Find all solutions in the interval [0, 2π).

(sin x)(cos x) = 0
• Nov 9th 2012, 11:02 AM
MarkFL
Re: Solution in the interval
This equation will be true for:

a) sin(x) = 0

b) cos(x) = 0

For what values of x in the given interval are either true?
• Nov 9th 2012, 11:15 AM
Darion
Re: Solution in the interval
How do I find out? Besides punching in every number between 0 and 2pi?

• Nov 9th 2012, 11:23 AM
MarkFL
Re: Solution in the interval
These are among the special angles which you should have memorized.

For sin(x) = 0, these represent points on the unit circle whose y-coordinate is zero, that is, are on the x-axis. What angles correspond to these points?

For cos(x) = 0, these represent points on the unit circle whose x-coordinate is zero, that is, are on the y-axis. What angles correspond to these points?
• Nov 9th 2012, 11:27 AM
Plato
Re: Solution in the interval
Quote:

Originally Posted by Darion
How do I find out? Besides punching in every number between 0 and 2pi?

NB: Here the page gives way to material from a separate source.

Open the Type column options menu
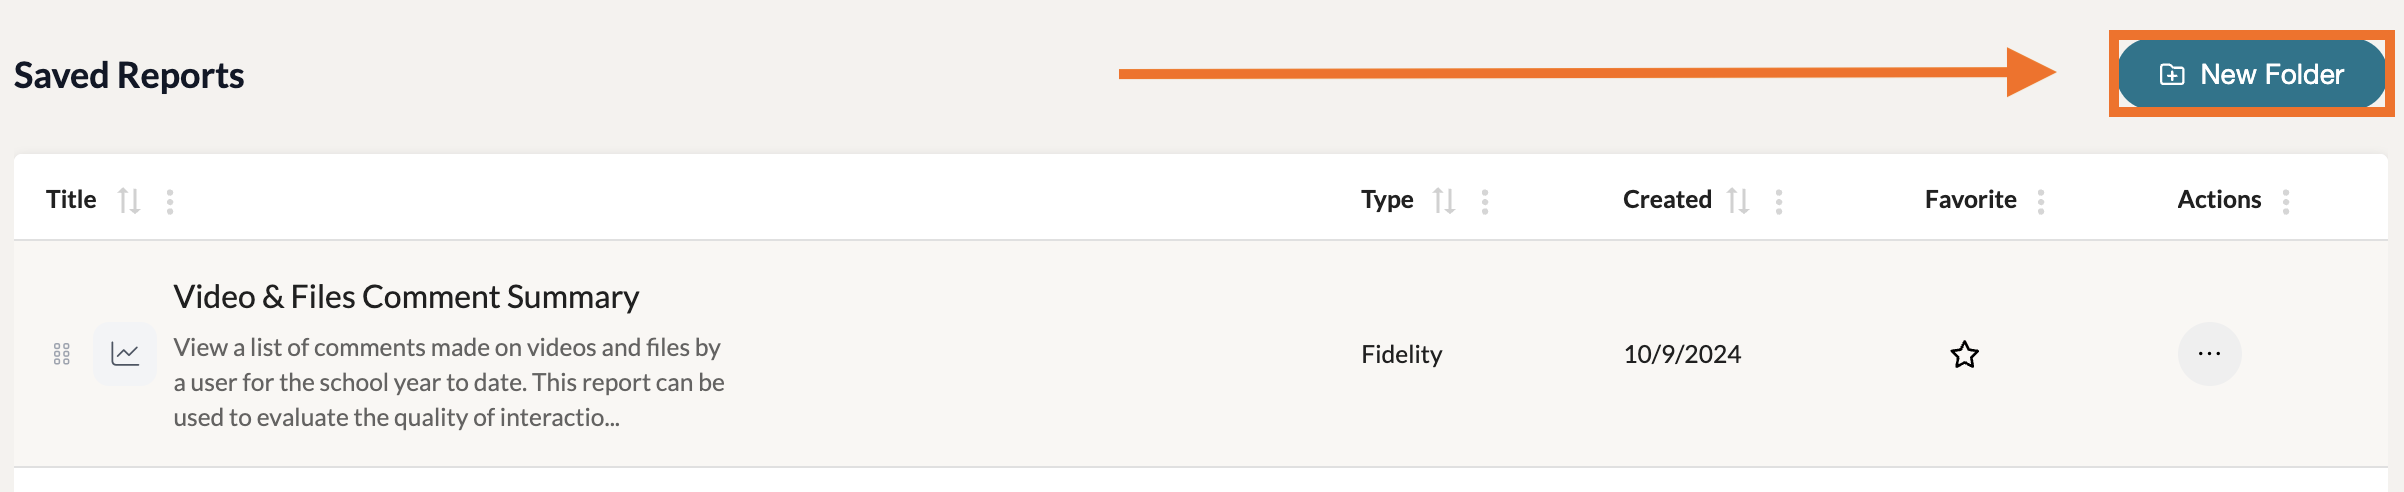This screenshot has height=492, width=2404. point(1485,202)
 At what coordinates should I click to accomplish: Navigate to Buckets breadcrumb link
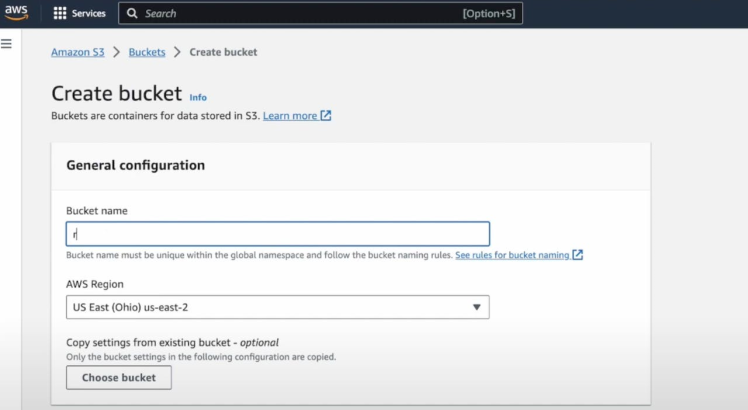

You are suppose to know that already.
$\displaystyle \sin(t)=0$ if $\displaystyle t=0\text{ or }t=\pi~.$

$\displaystyle \cos(t)=0$ if $\displaystyle t=\frac{\pi}{2}\text{ or }t=\frac{3\pi}{2}~.$
• Nov 9th 2012, 11:41 AM
Darion
Re: Solution in the interval
Oh, Ok. So then sin(x) would be 0 and pi while cos(x) would be pi/2 and 3pi/2
• Nov 9th 2012, 11:42 AM
MarkFL
Re: Solution in the interval
Yes, that's right. :)
• Nov 9th 2012, 11:50 AM
Darion
Re: Solution in the interval
Thank you so much guys.

So if it were cos x = sin x, would the answer be pi/4 and 5pi/4?
• Nov 9th 2012, 11:53 AM
MarkFL
Re: Solution in the interval
Yes, that is correct as well!
• Nov 9th 2012, 12:08 PM
Darion
Re: Solution in the interval
Thank you so much. You guys are awesome.

I have just one last question if you're willing to help

Find all solutions to the equation.

cos2x + 2 cos x + 1 = 0

I assume this is about the same concept as the other two questions. But I don't know how to set it up.
• Nov 9th 2012, 12:15 PM
Plato
Re: Solution in the interval
Quote:

Originally Posted by Darion
Find all solutions to the equation.
cos2x + 2 cos x + 1 = 0

Please learn to post in correct notation.
Is it $\displaystyle \cos(2x)+2\cos(x)+1=0$ or $\displaystyle \cos^2(x)+2\cos(x)+1=0~?$
• Nov 9th 2012, 12:22 PM
Darion
Re: Solution in the interval
cos^2(x)+2cos(x)+1=0
• Nov 9th 2012, 12:25 PM
Plato
Re: Solution in the interval
Quote:

Originally Posted by Darion
cos^2(x)+2cos(x)+1=0

Then it becomes $\displaystyle (\cos(x)+1)^2=0$ or $\displaystyle \cos(x)=-1.$
• Nov 9th 2012, 12:32 PM
MarkFL
Re: Solution in the interval
Hint: use a double-angle identity for cosine, so that the equation becomes a quadratic in cos(x).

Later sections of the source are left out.